Monomorphous plurihormonal adenoma of the human pituitary. A histologic, immunocytologic and ultrastructural study.

A well-developed 23-year-old man, complaining of blurred vision but with no endocrine symptoms, was found to have a large pituitary adenoma spreading outside the sella. Endocrine investigations disclosed growth hormone deficiency, hyperprolactinemia (responsive to thyrotropin-releasing hormone), and very high blood alpha-subunit (72 ng/ml) level. Histology showed a chromophobic, slightly acidophilic pituitary adenoma with focal fibrosis and calcification.
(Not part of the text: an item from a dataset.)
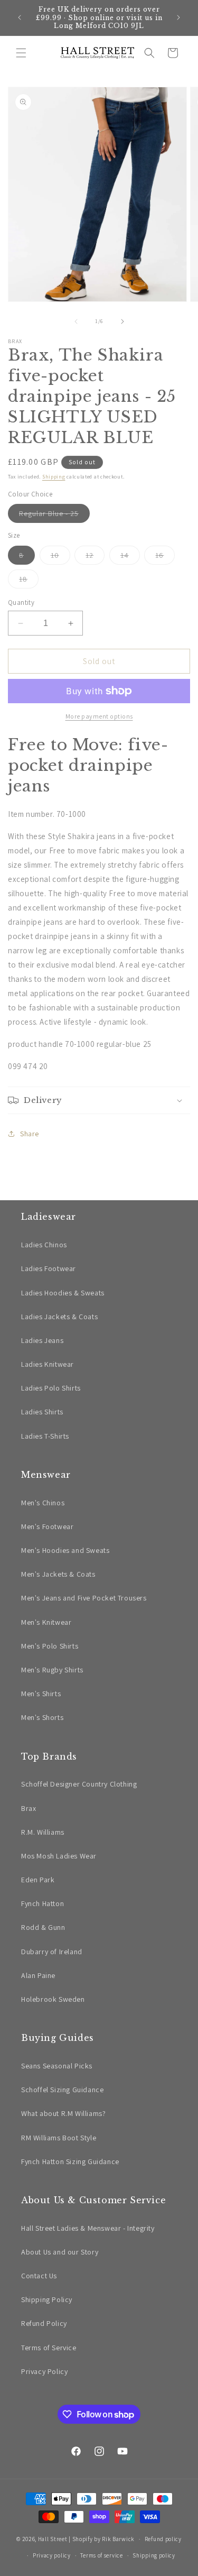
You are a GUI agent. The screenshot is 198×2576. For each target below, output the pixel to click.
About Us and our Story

The immunoperoxidase technique revealed prolactin and alpha-subunit in the cytoplasm of a single-cell type, at the light and electron microscopic level, indicating that monomorphous, plurihormonal adenomas exist in the human pituitary. Immunostaining with antibodies raised against beta-thyroid stimulating hormone, beta-follicle stimulating hormone and alpha-endorphin were observed in scattered cells. Those cells that contained immunoreactive alpha-endorphin did not appear to contain alpha-subunit. The ultrastructural features of adenoma cells showed no resemblance to any known cells in nontumorous or tumorous pituitaries. It can be postulated that adenohypophysial cells, after neoplastic transformation, may have the ability to secrete a number of biochemically unrelated hormones, suggesting that during embryologic development they pass through a common progenitor cell stage, capable of plurihormonal activity.